» Extract to read
Content starts
Caskets of U.S. troops arrive at Dover Air Force Base
(Biggunben)
We heard the first part of this gruesome story a month ago when Craig Whitlock and Greg Jaffe at the
Washington Post told it. For five years, as the wars in Iraq took the lives of thousands of U.S. troops, officials at the Dover Air Force Base mortuary took the remains of some of the dead, cremated them and unceremoniously tossed them in a Virginia landfill.
The secretive dumping, the subject of an 18-month-long investigation, was deliberately concealed from the families of the dead. They had authorized cremation and "burial" of the partial remains that would be done in a respectful way. The practice ended in June 2008 and was replaced by burial at sea. Even though the Air Force never formally approved of the dumping and it did not meet military regulations, nobody has been fired or disciplined for it. The Air Force has no plans to tell the families of the dead what happened.
At the time the original story was written, it was not known how many remains were treated this way. And it still isn't certain. But, according to the Post's latest piece on the subject by Whitlock and Mary Pat Flaherty, the cremated partial remains of at least 274 troops were dumped in the landfill, more than previously acknowledged.
Anyone who has lost a loved one and not recovered the body, no matter how damaged it might be, or known the body was "disposed of" but not exactly how or where, understands full well the feelings of Gari-Lynn Smith. Portions of her husband’s remains were dumped in the landfill after he died in Iraq in 2006:
[She] said she was “appalled and disgusted” by the way the Air Force had acted. She learned of the landfill disposal earlier this spring in a letter from a senior official at the Dover mortuary.
“My only peace of mind in losing my husband was that he was taken to Dover and that he was handled with dignity, love, respect and honor,” Smith said. “That was completely shattered for me when I was told that he was thrown in the trash.”
Content ends
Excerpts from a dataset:
Content starts
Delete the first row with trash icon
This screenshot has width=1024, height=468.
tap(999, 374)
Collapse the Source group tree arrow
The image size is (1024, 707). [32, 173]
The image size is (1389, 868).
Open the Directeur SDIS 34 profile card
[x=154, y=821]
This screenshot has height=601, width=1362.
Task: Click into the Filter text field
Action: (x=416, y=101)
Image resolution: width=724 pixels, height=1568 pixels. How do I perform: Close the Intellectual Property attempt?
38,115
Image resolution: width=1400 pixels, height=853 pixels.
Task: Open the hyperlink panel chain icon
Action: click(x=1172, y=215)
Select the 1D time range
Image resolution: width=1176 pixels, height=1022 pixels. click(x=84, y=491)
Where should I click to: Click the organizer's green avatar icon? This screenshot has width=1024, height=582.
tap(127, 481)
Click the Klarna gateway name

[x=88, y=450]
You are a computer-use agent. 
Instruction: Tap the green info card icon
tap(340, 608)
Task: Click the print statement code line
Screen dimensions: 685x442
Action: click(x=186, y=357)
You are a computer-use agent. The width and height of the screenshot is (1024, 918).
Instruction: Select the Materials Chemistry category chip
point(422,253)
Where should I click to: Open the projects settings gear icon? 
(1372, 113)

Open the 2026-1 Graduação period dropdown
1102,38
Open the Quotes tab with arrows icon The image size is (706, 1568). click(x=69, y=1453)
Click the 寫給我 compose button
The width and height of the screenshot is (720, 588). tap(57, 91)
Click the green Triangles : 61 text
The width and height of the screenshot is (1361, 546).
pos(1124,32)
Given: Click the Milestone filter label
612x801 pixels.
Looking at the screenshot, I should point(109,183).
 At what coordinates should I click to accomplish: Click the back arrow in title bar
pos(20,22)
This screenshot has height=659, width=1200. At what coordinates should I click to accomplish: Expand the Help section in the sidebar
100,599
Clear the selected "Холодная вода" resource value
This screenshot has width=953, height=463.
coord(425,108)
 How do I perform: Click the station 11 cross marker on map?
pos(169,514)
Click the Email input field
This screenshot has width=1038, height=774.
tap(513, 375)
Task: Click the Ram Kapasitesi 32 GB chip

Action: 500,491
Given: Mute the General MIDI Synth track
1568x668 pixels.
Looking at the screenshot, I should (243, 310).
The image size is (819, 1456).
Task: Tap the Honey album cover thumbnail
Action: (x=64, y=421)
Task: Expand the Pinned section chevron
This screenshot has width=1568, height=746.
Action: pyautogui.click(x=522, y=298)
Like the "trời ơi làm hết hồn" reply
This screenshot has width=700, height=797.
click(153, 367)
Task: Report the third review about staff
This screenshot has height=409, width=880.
Content ends
» What you need to do
Continue the article on the Dover mortuary dumping troops' cremated remains in a landfill, starting after its final sentence.

» Solved exercise
An Air Force document shows that the landfill is in King George County, Va. Officials with Waste Management Inc., which operates the landfill, said the company was not informed about the origin of the ashes. “We were not specifically made aware of that process by the Air Force,” said Lisa Kardell, a spokeswoman for the company.
Thrown in the trash.
In a Nov. 28 letter to Congress, Secretary of Defense Leon Panetta promised a full review of the situation, digging deeper than was before the case. The review's conclusions are to be delivere no later than 5 PM ET, Dec. 9. That's tomorrow.
The dumping wasn't the only issue at Dover. Whistleblowers at the facility have complained at length about what one of them, William D. Zwicharowski, the mortuary branch chief, called “a spiraling decline in the sacred care of our fallen over the past few years.”
He said that leadership at the mortuary “had very little or no experience in this extremely demanding, challenging ‘zero defect’ mission. . . . Leadership clearly avoided responsibility by not addressing the issue, and it was as if they were hoping it would go away. It did not go away.”
No matter what new elements the Panetta report exposes, no matter how many heads ultimately roll, one thing cannot be undone. Those ashes will remain in a landfill, a garbage dump. No matter how one feels about the wars fought by the men and women whose remains were tossed there, no matter how one perceives the policies that got us there, those who died as a consequence, and their families, deserve better.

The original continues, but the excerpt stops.